For an outsider to be able to get into blockchains is somewhat of an over-complicated hurdle, as the saturation of possibilities was something that dizzied us in the beginning (see Bitcoin, Solana, Ethereum, Ethereum side-chains like Polygon, etcetera). Our first right choice tackling this was to focus solely on the inner workings of Ethereum exclusively: figuring out wallets, smart contracts and their capabilities, and how marketplaces like OpenSea played a part was key.

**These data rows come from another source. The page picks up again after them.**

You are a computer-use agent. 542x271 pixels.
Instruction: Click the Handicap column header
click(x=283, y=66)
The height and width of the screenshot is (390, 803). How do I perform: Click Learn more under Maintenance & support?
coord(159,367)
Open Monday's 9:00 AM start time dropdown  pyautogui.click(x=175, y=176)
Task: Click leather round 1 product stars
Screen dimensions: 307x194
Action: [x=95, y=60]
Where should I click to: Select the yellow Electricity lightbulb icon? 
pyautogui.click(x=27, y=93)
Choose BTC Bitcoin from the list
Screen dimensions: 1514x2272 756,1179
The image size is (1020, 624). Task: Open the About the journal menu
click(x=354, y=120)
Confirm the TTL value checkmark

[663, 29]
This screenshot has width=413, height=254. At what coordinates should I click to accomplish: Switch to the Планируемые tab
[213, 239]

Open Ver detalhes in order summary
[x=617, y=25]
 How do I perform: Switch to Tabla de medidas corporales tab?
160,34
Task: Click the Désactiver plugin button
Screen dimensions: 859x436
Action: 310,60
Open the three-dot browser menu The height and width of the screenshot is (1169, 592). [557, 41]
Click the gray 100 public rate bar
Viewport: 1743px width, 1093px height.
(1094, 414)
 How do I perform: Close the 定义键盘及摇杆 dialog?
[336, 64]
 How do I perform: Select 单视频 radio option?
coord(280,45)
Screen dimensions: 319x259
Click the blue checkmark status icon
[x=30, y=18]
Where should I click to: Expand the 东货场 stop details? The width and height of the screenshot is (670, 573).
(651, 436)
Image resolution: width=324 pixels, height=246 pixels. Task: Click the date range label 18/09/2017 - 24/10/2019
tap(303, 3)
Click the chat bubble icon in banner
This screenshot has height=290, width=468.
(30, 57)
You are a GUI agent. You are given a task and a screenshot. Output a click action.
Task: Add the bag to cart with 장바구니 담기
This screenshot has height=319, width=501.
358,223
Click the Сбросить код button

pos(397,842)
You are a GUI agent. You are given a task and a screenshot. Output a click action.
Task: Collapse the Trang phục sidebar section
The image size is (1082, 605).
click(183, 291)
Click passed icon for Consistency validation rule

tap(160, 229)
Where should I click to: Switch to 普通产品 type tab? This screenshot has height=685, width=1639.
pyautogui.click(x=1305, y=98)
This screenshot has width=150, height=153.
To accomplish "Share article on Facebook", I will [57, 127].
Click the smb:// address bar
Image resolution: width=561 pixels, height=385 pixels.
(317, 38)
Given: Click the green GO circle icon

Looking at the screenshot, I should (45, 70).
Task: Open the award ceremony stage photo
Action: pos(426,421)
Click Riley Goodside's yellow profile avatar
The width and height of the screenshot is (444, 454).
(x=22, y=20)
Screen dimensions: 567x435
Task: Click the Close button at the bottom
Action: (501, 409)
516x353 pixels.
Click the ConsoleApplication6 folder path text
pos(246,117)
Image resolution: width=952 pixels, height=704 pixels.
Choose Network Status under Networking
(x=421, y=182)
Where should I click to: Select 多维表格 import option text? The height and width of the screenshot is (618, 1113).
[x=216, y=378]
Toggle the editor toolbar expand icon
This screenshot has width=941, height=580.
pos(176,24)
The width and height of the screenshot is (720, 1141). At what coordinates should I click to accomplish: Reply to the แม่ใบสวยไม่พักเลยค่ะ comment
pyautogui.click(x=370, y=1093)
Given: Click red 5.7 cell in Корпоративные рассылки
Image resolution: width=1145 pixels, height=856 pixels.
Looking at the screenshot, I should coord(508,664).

After figuring out how wallet addresses, private keys, seed phrases; and smart contracts, proxies, ERC standards, we moved on to understanding the actual process of developing smart contracts, and the limitations of Solidity as well. This part included multiple failed attempts of deploying smart contracts to testnets and manually going through the entire token creation flow we had created, a process we knew we will most likely not use but would help us figure out the ins and outs of OpenSea as the most difficult part yet would be understanding what role custom smart contracts played in the ecosystem of marketplaces. Surprising no one, we weren’t able to figure this out before our launch day, thus we ended up using OpenSea’s shared storefront smart contract. For context: all smart contracts deployed that create (a.k.a. mint) NFTs outside of OpenSea’s shared storefront smart contract are picked up automatically by the platform, and the wallet address that deployed the contract is considered the “creator”, making that address the only one in control to update the collection’s information (e.g.: description, name, picture, cover picture). All smart contracts that mint NFTs are considered “collections” by most marketplaces, similar to what factories are in development.

Note: ERC standards are a particularly tricky subject, especially with themes such as fungibility of tokens. Investing many hours of research into this particular part will be absolutely worth it, trust me.

Long story short, the initial product launched, we relied heavily on OpenSea, but we could’ve easily relied on the actual blockchain to prevent further centralization, it was only a matter of having more time to do research and execution. There were some misses that in hindsight are obvious -for example, we used cronjobs to keep track of some transactions rather than simply going with a websocket implementation-, but we didn’t have the space to conduct proper proofs of concept because of different constraints. Nonetheless, even with this somewhat misguided approach, within the first hour of launching the product the first sale for an exclusive piece of digital art was sold, and the team was ecstatic.

As with every advancement on the web front, web3 has adepts and detractors, and I personally believe it is only natural to explore emerging proposals in order to be able to form an opinion and contribute to the public discourse. I don’t believe I have an ulterior motive by writing this article other thant simply logging my experience with this particular part of web history and maybe be of assistance to anyone that might be going through a similar experience in the future. The end.